Embracing advanced technologies and automation tools can significantly enhance demand forecast accuracy. Algorithms, artificial intelligence, and predictive analytics can process vast amounts of data quickly and provide more accurate predictions.

For retailers looking to secure a competitive edge, investment in cutting-edge forecasting and adaptable tools, capable of learning from evolving market patterns, is imperative. By doing so, these businesses can not only rectify inventory inaccuracies but also empower their teams to concentrate on more strategic, high-value tasks, thereby ensuring the continued prosperity of their operations.

Step 3: Centralize Your Data for Real-Time Visibility

To improve forecast accuracy, retailers should centralize their data sources and create a single source of truth. A centralized data repository enables real-time visibility into inventory levels, sales data, and other relevant information. This centralized approach allows for quick decision-making and ensures that all stakeholders are working with the same data.

Step 4: Don’t Let Go of Past Data

Historical data represents an invaluable asset in the quest for more accurate demand forecasting. Retailers should maintain a comprehensive historical dataset that includes records of sales, revenue, discount strategies, promotional activities, size-related variations, stockouts, and exposure metrics. This historical data provides a solid foundation for forecasting, as it sheds light on past patterns and trends, which are essential for shaping future forecasts.

Furthermore, a thorough analysis of historical data can uncover valuable insights for optimizing the assortment mix and depth. By examining this data, retailers gain a holistic perspective that helps in fine-tuning inventory strategies. This comprehensive approach also simplifies the identification and rectification of issues, such as size cuts and highly discounted sales within the sales history. All of these factors contribute to a more refined and accurate forecasting process.

Step 5: Bring in In-Depth Algorithm Analysis

In-depth algorithm analysis is crucial for retailers to enhance demand forecasting. This involves ongoing assessment to understand model strengths and weaknesses, ensuring adaptability to shifting market dynamics. Steps include identifying persistent top sellers, conducting granular-level computations with multiple product attributes, and analyzing past data to determine the ideal assortment mix and depth. By focusing on these aspects, retailers can fine-tune their forecasting algorithms, leading to more accurate predictions and improved inventory management.

Step 6: Incorporate Granularity Models

One-size-fits-all forecasting models may not provide the level of accuracy needed in today’s retail landscape. To improve accuracy, consider incorporating granularity into your forecasting models. Granularity here entails crafting distinct forecasts for various product categories, individual store locations, and even delving into the realm of SKU-level forecasts. This meticulous level of detail empowers retailers to make more pinpoint predictions and execute inventory optimization strategies with greater finesse.

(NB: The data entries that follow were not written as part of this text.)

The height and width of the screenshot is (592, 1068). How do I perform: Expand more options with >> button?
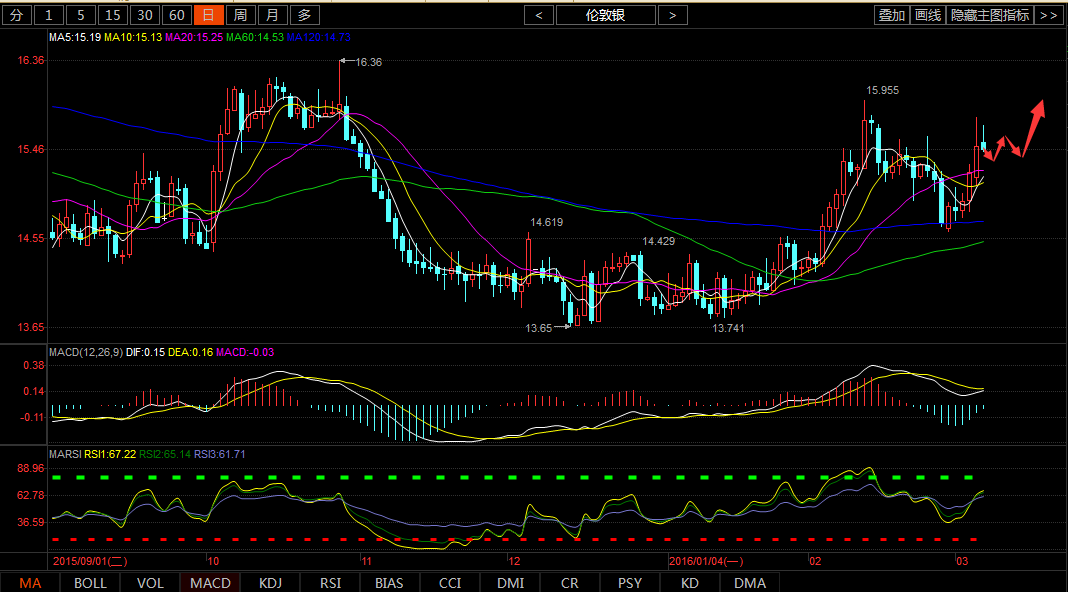pos(1047,15)
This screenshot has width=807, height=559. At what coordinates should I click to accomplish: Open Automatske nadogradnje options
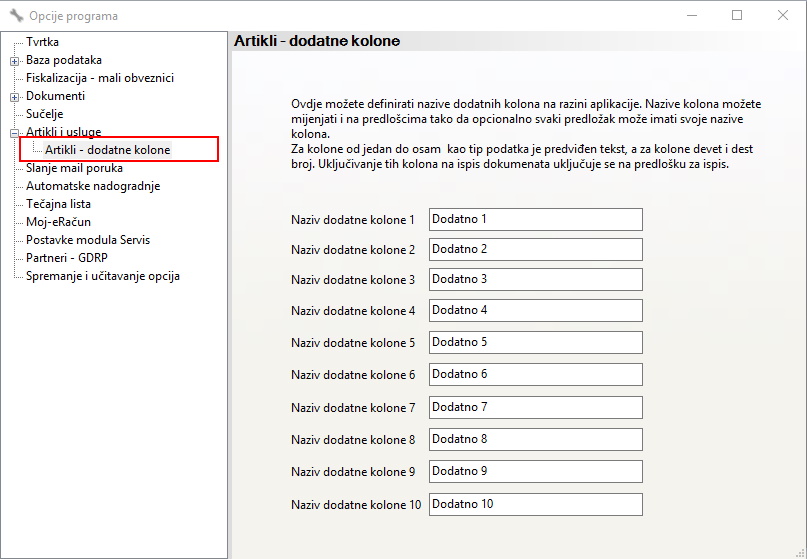pos(93,186)
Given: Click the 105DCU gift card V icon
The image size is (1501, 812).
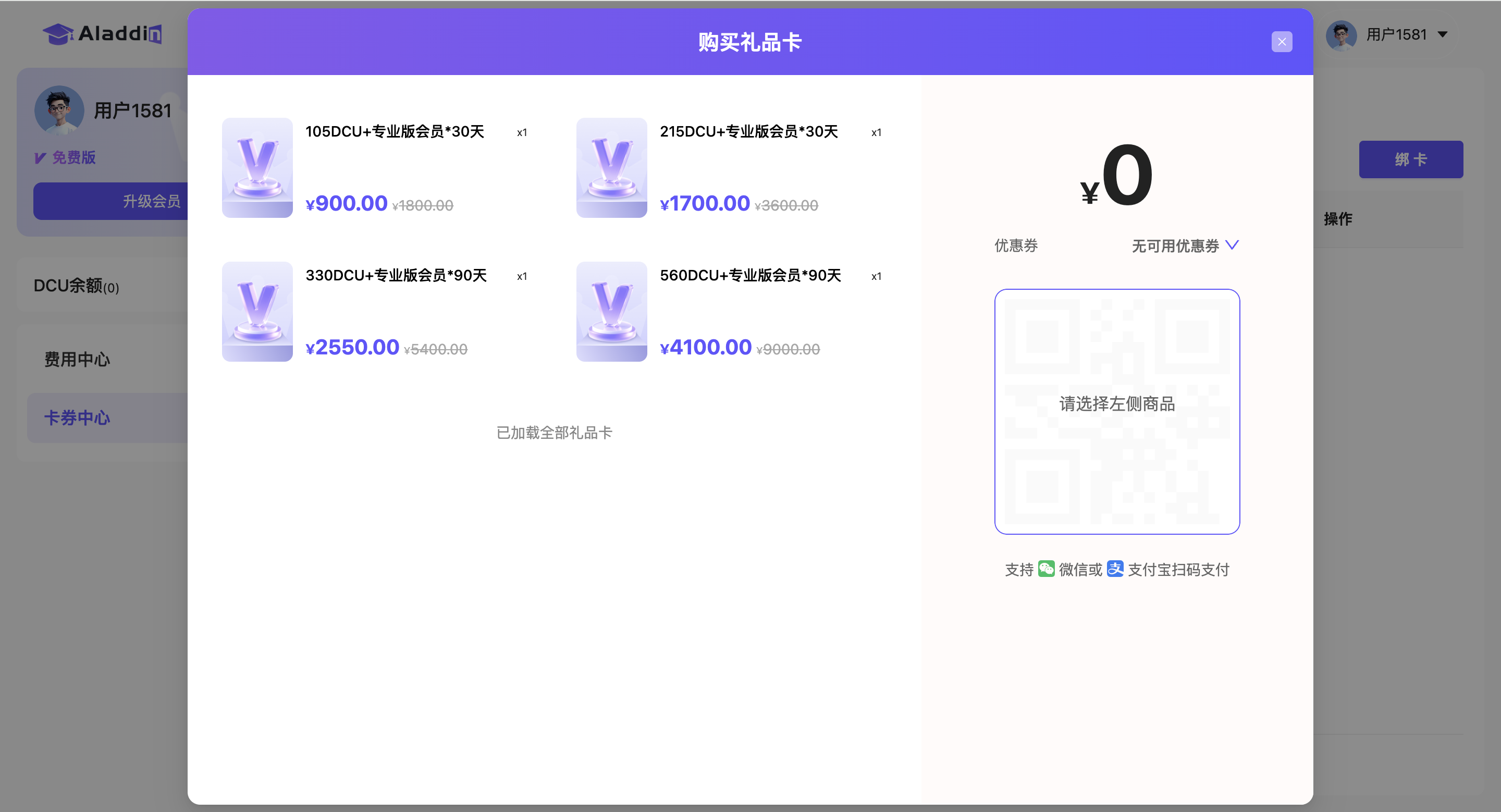Looking at the screenshot, I should click(x=257, y=168).

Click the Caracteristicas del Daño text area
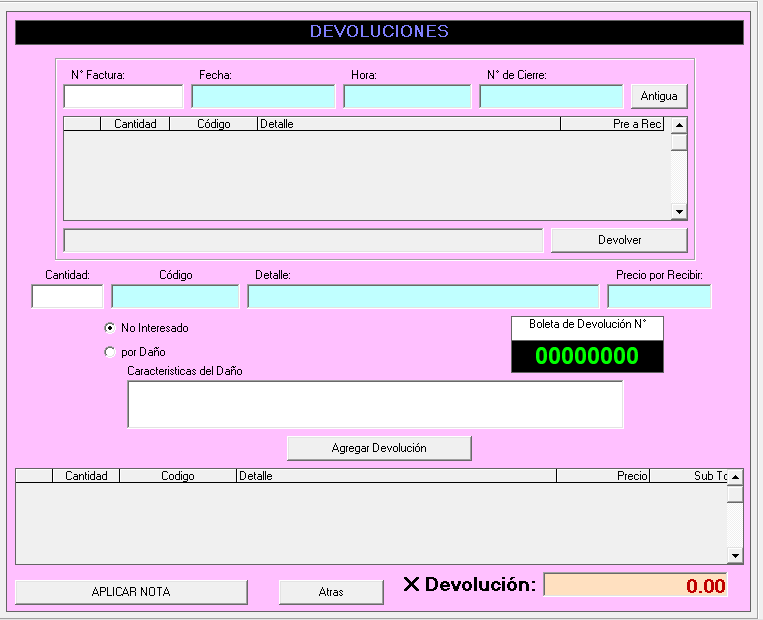(375, 404)
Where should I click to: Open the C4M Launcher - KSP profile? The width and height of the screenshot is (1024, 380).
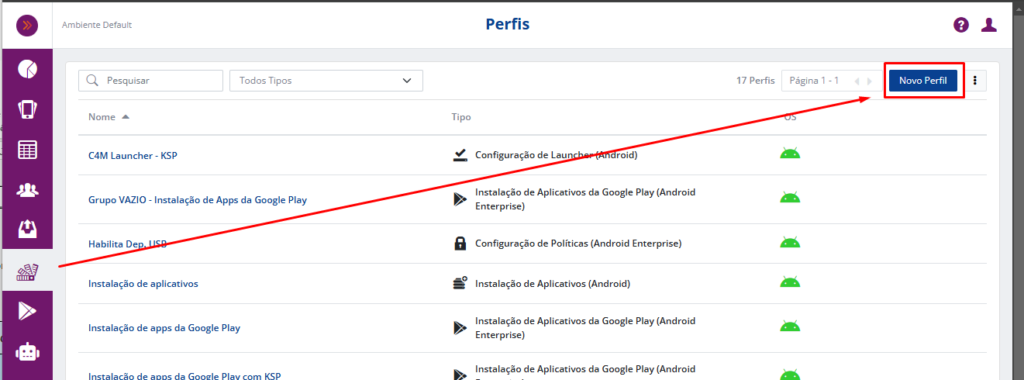[133, 155]
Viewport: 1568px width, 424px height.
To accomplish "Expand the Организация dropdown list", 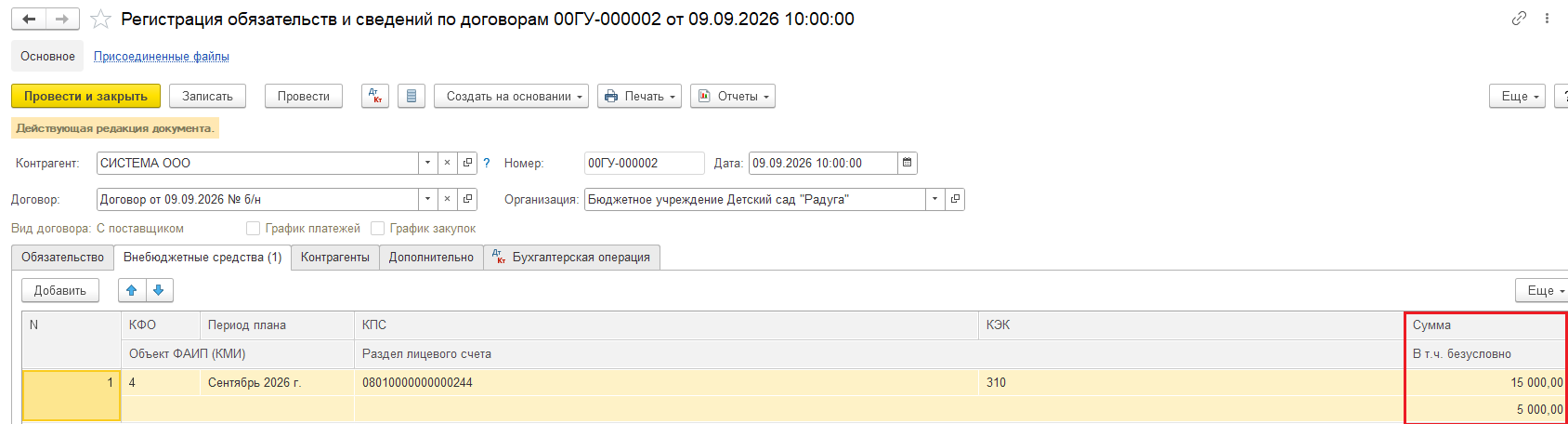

This approach is not just about accuracy; it’s also about understanding the intricate nuances of your inventory. It enables retailers to predict true size ratios more effectively, ensuring that stock levels align with customer demands. Additionally, incorporating planned trends and promotions through a granular override system further refines forecasting accuracy. By dissecting and addressing each component of your retail operations with granularity, you’re better equipped to navigate the complexities of the modern retail environment, ultimately driving growth and profitability.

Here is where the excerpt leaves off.